Türkiye, 20 Mart tarihli Cumhurbaşkanı kararı sonrası 1 Temmuz'da kadına şiddetle mücadelede önemli bir metin olan İstanbul Sözleşmesi’nden cumhurbaşkanı kararı ile çıktı. Sözleşmenin feshi kararı çok tartışıldı. Sivil toplum kuruluşları ve muhalefet partilerin yoğun tepki geldi. Aralarında CHP, İYİ Parti ve sivil toplum kuruluşlarının da bulunduğu tüzel ve gerçek kişiler tarafından 220 dolayında dava açıldı. Bu davalarda, "çekilme kararının iptali ve yürütmesinin durdurulması" talep edildi.
Danıştay 10. Dairesi reddetti
Danıştay 10. Dairesi, çekilme kararının yürütmesinin durdurulması talebini reddetti. ancak bu karara davacılar itiraz etti. Dosya Danıştay'ın en üst karar organı İdari Dava Daireleri Kurulu'na taşındı.
Tüm itirazlar reddedildi
Kurul, tüm itirazları oyçokluğuyla reddetti. Danıştay 10. Dairesi’nin çekilme kararının yürütmesinin durdurulmasının reddi yönünde verdiği karar kesinleşti. Bu karar sonrası Türkiye’nin İstanbul Sözleşmesi’nden çekilmesine dair Cumhurbaşkanı kararı uygulanmaya devam edecek.

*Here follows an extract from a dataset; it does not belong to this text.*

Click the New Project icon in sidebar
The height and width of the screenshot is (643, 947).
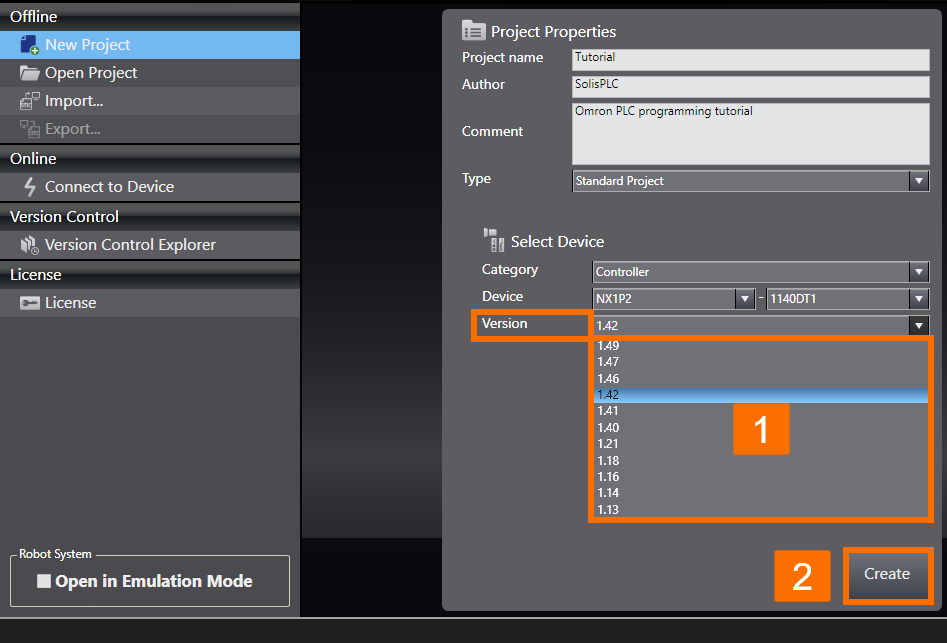pos(28,44)
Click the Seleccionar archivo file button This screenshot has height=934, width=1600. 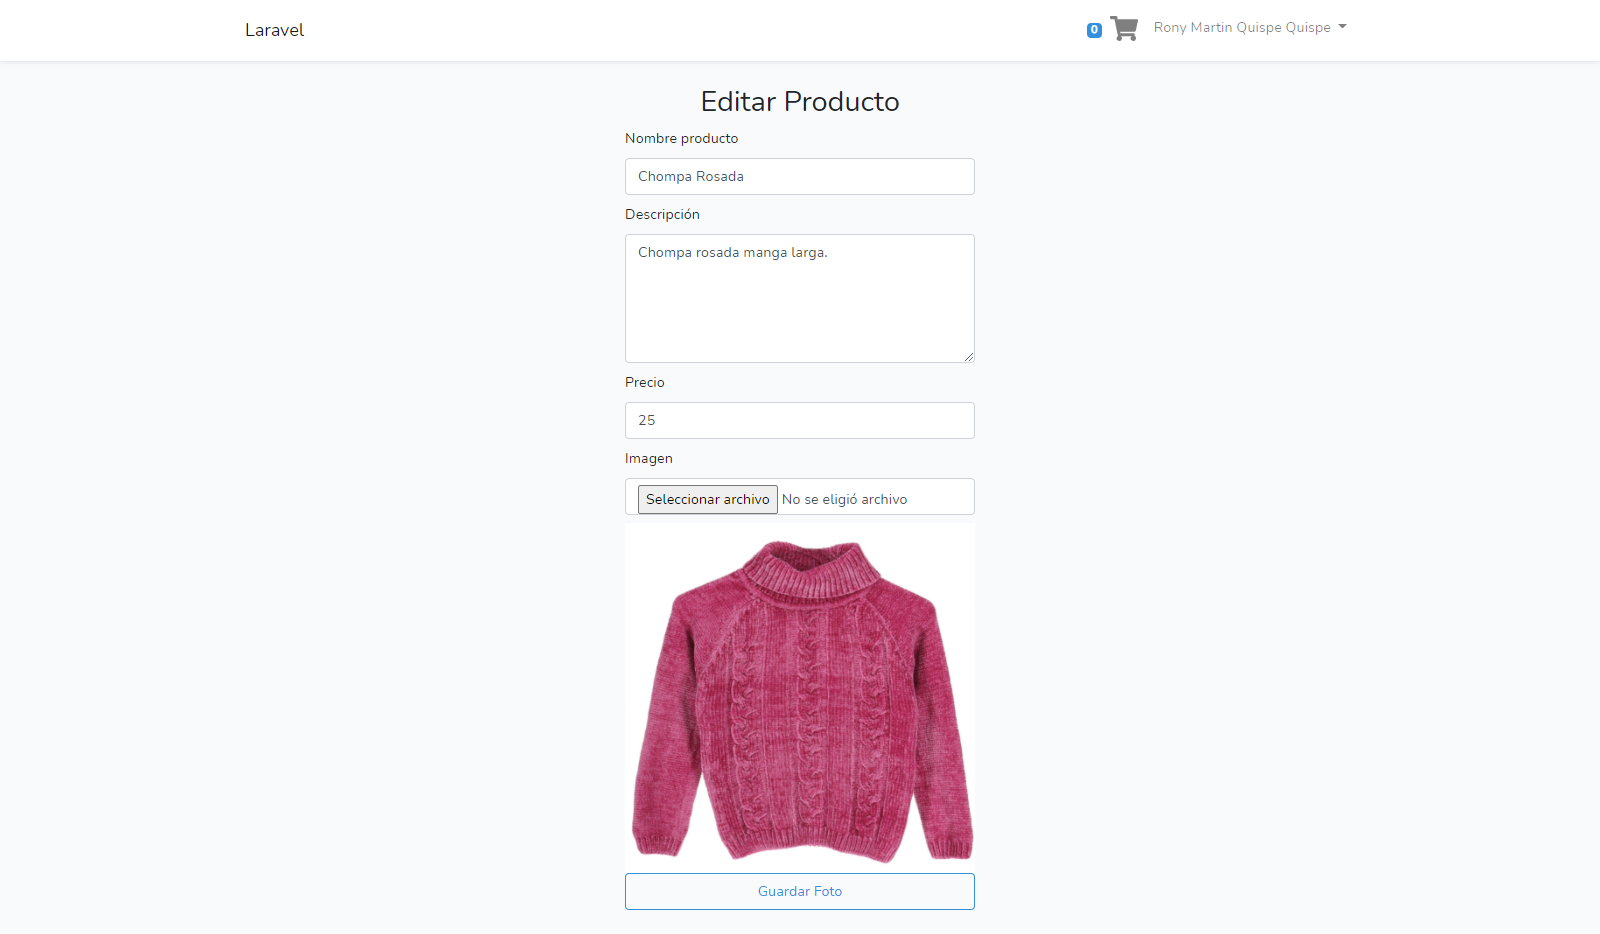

“Sözleşme cumhurbaşkanına fesih yetkisi veriyor”
Danıştay’ın kararında, sözleşmenin 80. maddesinin yürütme organına yani cumhurbaşkanına fesih yetkisi verdiği vurgulandı. Anayasa’nın 104. maddesine göre, uluslararası antlaşmaları onaylama yetkisinin cumhurbaşkanına ait olduğu kaydedildi. “Cumhurbaşkanı değişen ve yeni koşullar itibarıyla anlaşmanın onaylanmasını erteleyebileceği gibi onaylamaktan tamamen de vazgeçebilecektir” denildi.